CONSIGNE —
Recopiez fidèlement le passage de l'arrêt situé entre « Par fax et pli » et « renseignements y afférent. », ces deux extrémités incluses.

Arrêt du 19 mai 2004
IIe Cour civile

M. et Mmes les Juges Raselli, Président,
Nordmann et Hohl.
Greffière: Mme Bendani.

X.________,
recourant, représenté par Me Olivier Wasmer, avocat,

contre

A.________, représentée par Me Raymond Courvoisier, avocat,
B.________,
C.________,
D.________,
intimés, tous les trois représentés par Me Doris Leuenberger, avocate,
1ère Section de la Cour de justice du canton de Genève, case postale 3108, 1211
Genève 3.

art. 9 Cst. (reddition de comptes, copropriétaires),

recours de droit public contre l'arrêt de la 1ère Section
de la Cour de justice du canton de Genève du 29 janvier 2004.

Faits:
A.
Les avocats B.________, C.________, D.________, A.________, feu E.________ et
X.________ ont acquis en copropriété, en 1988, deux étages de l'immeuble sis
rue Z.________ où ils ont installé leur étude. Le financement de cette
acquisition leur a été facilité par des emprunts bancaires à hauteur de
4'075'000 fr. X.________ a quitté l'étude en mai 1991. En août 1992, un des
copropriétaires lui a signifié qu'il ne devait plus payer les charges et
intérêts hypothécaires dès le 11 mai 1992, mais qu'il restait débiteur de
l'amortissement de sa part de copropriété. Les locaux ont été progressivement
délaissés par les copropriétaires et loués à des tiers, ce que n'ignore pas
X.________. Le troisième étage de l'immeuble a été revendu en mai 2001 et le
deuxième en janvier 2003. Les copropriétaires sont actuellement en litige avec
la Banque cantonale de Genève (ci-après: BCG), à laquelle ils doivent des
montants qu'ils affirment importants. Toutefois, le décompte précis des sommes
dues n'est pas établi sans que la faute n'en incombe aux débiteurs.

Par fax et pli simple du 14 août 2003, X.________ s'est adressé aux conseils de
B.________, C.________, D.________ et A.________, les mettant en demeure de
produire, au 28 août 2003, copies de tous les baux relatifs au deuxième et
troisième étages de l'immeuble sis rue Z.________, ces pièces devant mentionner
les dates de la fin de chaque bail, le montant total de chaque location et une
proposition d'affectation précise - dans les rapports internes - de la
quote-part de X.________, document devant mentionner expressément les
amortissements dont il a été ou devrait encore être crédité. Le conseil de
A.________ a répondu le 26 août 2003 pour annoncer que l'établissement d'un
décompte définitif était impossible en raison du silence observé à ce sujet par
la BCG. Pour le surplus, il renvoyait son confrère auprès de D.________, qui
seule détenait les baux et les renseignements y afférent.

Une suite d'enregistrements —
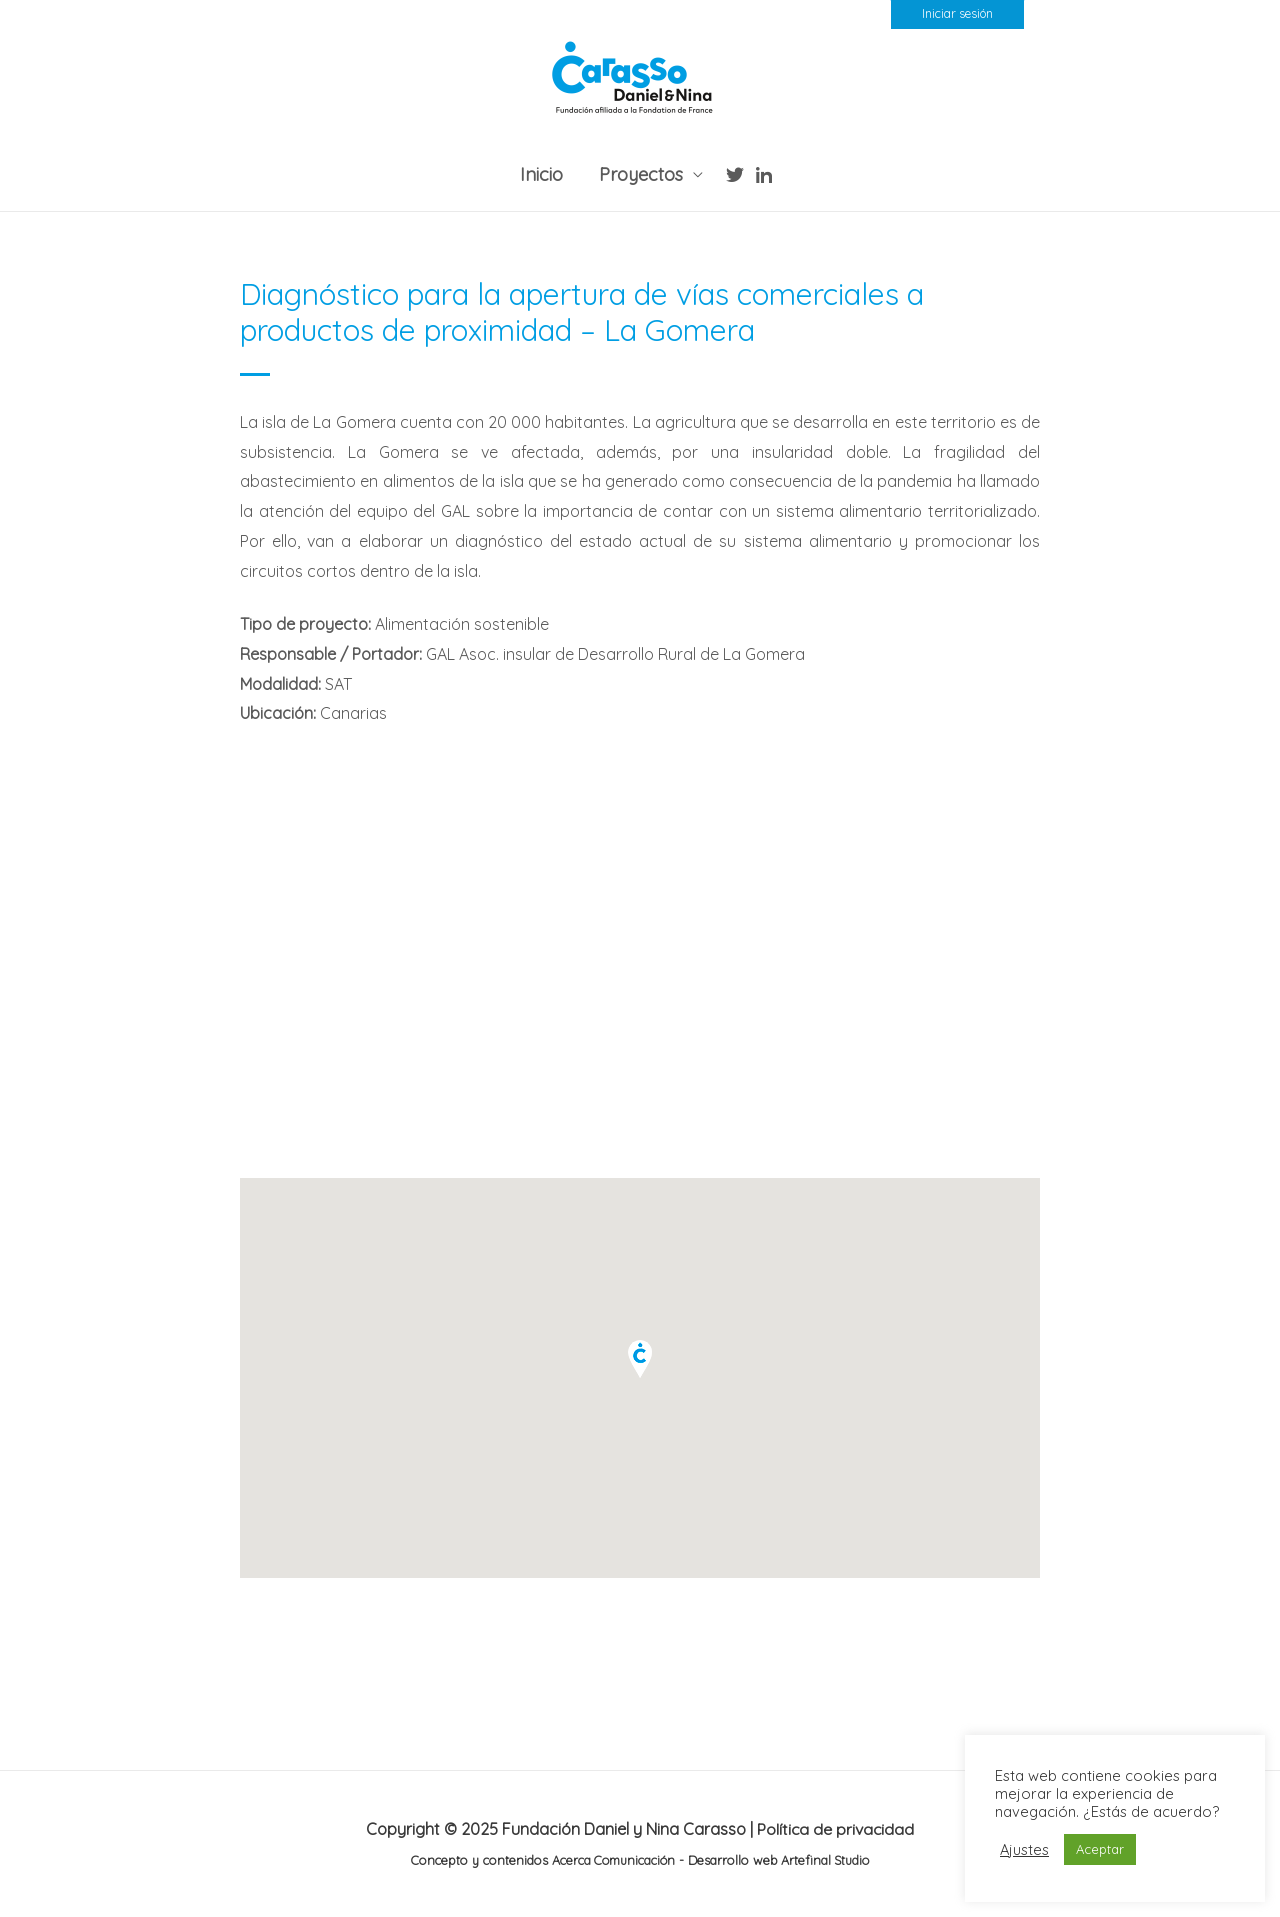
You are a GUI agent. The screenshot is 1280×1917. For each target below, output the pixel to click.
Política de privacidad (835, 1829)
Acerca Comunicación (611, 1860)
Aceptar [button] (1100, 1849)
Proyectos (641, 174)
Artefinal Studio (825, 1860)
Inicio (541, 174)
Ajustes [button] (1024, 1850)
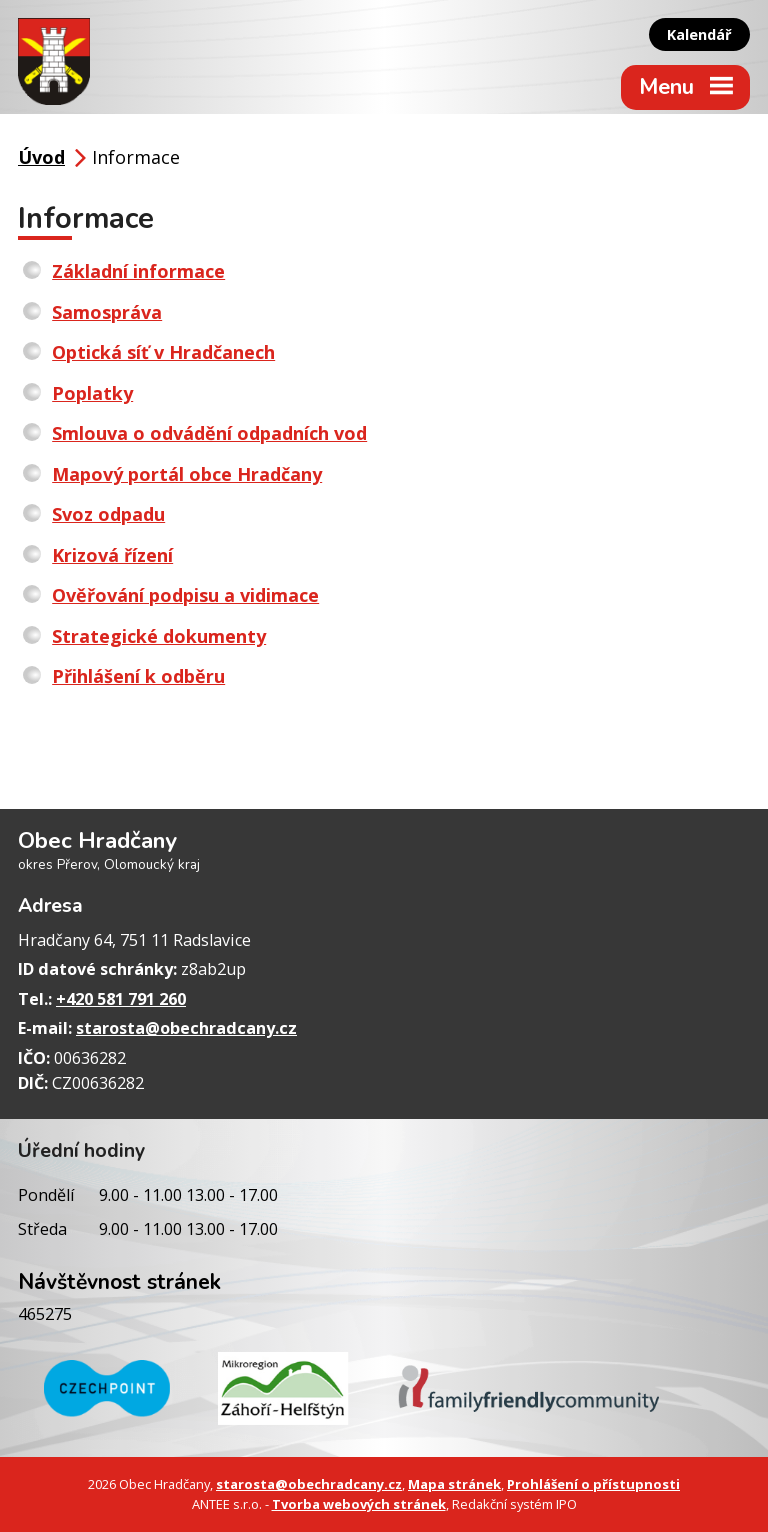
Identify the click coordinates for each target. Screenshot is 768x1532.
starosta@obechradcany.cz (186, 1028)
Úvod (41, 157)
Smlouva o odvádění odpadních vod (209, 433)
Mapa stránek (454, 1484)
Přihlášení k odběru (138, 676)
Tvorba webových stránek (359, 1504)
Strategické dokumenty (159, 636)
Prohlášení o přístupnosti (593, 1484)
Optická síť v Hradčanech (163, 352)
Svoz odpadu (108, 514)
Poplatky (92, 393)
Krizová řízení (112, 555)
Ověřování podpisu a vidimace (185, 595)
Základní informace (138, 271)
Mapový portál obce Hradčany (187, 474)
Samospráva (107, 312)
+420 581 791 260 (121, 999)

RÉPONSE ATTENDUE —
Par fax et pli simple du 14 août 2003, X.________ s'est adressé aux conseils de
B.________, C.________, D.________ et A.________, les mettant en demeure de
produire, au 28 août 2003, copies de tous les baux relatifs au deuxième et
troisième étages de l'immeuble sis rue Z.________, ces pièces devant mentionner
les dates de la fin de chaque bail, le montant total de chaque location et une
proposition d'affectation précise - dans les rapports internes - de la
quote-part de X.________, document devant mentionner expressément les
amortissements dont il a été ou devrait encore être crédité. Le conseil de
A.________ a répondu le 26 août 2003 pour annoncer que l'établissement d'un
décompte définitif était impossible en raison du silence observé à ce sujet par
la BCG. Pour le surplus, il renvoyait son confrère auprès de D.________, qui
seule détenait les baux et les renseignements y afférent.